**What the task requires:** Keep to one stretch of the data below, the lines from the one with "#мурманскаяобласть (32, 2414)" up to and including the one with "Data Pipeline (285, 1992)", and return that stretch exactly.

#### Input material ####

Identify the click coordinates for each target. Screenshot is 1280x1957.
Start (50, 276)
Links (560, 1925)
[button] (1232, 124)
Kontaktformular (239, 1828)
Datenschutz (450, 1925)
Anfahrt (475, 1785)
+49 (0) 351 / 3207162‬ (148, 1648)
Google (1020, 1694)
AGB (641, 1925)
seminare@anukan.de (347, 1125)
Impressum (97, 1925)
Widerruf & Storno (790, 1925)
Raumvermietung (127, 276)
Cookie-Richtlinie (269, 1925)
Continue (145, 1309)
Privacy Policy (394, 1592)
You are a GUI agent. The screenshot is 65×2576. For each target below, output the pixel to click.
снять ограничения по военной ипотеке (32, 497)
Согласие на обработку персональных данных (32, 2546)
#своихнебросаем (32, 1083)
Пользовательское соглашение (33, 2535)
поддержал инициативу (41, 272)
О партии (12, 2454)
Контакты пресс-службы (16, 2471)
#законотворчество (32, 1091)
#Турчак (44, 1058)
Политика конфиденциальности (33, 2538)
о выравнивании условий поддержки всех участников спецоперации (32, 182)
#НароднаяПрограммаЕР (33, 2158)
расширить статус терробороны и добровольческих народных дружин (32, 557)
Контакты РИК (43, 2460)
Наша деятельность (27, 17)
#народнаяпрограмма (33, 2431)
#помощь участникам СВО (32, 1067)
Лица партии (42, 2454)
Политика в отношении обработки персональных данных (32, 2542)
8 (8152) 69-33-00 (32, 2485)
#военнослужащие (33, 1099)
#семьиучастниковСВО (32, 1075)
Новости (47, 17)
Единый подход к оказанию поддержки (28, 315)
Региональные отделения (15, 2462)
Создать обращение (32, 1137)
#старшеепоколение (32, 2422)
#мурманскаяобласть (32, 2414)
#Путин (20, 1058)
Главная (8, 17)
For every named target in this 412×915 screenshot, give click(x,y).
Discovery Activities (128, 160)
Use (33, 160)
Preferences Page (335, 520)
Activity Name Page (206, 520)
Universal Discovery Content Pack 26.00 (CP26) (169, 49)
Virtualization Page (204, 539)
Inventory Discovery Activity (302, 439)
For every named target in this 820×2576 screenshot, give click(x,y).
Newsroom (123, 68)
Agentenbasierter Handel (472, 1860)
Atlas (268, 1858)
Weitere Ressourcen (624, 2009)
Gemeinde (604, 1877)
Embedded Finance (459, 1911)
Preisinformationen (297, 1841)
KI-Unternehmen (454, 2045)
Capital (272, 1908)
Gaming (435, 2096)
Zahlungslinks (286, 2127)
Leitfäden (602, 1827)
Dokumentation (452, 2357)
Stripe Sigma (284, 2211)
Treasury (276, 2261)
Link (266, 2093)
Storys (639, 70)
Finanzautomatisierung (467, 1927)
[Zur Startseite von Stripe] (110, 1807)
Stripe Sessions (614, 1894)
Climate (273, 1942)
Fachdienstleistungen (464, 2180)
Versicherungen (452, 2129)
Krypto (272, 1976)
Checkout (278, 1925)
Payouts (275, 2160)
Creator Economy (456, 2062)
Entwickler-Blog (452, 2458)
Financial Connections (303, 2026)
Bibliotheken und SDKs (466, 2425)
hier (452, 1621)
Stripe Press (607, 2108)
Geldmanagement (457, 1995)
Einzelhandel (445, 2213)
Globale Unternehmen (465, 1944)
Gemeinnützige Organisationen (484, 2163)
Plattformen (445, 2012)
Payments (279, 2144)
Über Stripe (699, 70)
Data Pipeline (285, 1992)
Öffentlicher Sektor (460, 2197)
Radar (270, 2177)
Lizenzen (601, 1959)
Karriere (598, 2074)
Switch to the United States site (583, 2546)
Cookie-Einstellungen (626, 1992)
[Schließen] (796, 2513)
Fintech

####

**Exercise answer:**
#мурманскаяобласть (32, 2414)
#Путин (20, 1058)
Главная (8, 17)
For every named target in this 412×915 screenshot, give click(x,y).
Discovery Activities (128, 160)
Use (33, 160)
Preferences Page (335, 520)
Activity Name Page (206, 520)
Universal Discovery Content Pack 26.00 (CP26) (169, 49)
Virtualization Page (204, 539)
Inventory Discovery Activity (302, 439)
For every named target in this 820×2576 screenshot, give click(x,y).
Newsroom (123, 68)
Agentenbasierter Handel (472, 1860)
Atlas (268, 1858)
Weitere Ressourcen (624, 2009)
Gemeinde (604, 1877)
Embedded Finance (459, 1911)
Preisinformationen (297, 1841)
KI-Unternehmen (454, 2045)
Capital (272, 1908)
Gaming (435, 2096)
Zahlungslinks (286, 2127)
Leitfäden (602, 1827)
Dokumentation (452, 2357)
Stripe Sigma (284, 2211)
Treasury (276, 2261)
Link (266, 2093)
Storys (639, 70)
Finanzautomatisierung (467, 1927)
[Zur Startseite von Stripe] (110, 1807)
Stripe Sessions (614, 1894)
Climate (273, 1942)
Fachdienstleistungen (464, 2180)
Versicherungen (452, 2129)
Krypto (272, 1976)
Checkout (278, 1925)
Payouts (275, 2160)
Creator Economy (456, 2062)
Entwickler-Blog (452, 2458)
Financial Connections (303, 2026)
Bibliotheken und SDKs (466, 2425)
hier (452, 1621)
Stripe Press (607, 2108)
Geldmanagement (457, 1995)
Einzelhandel (445, 2213)
Globale Unternehmen (465, 1944)
Gemeinnützige Organisationen (484, 2163)
Plattformen (445, 2012)
Payments (279, 2144)
Über Stripe (699, 70)
Data Pipeline (285, 1992)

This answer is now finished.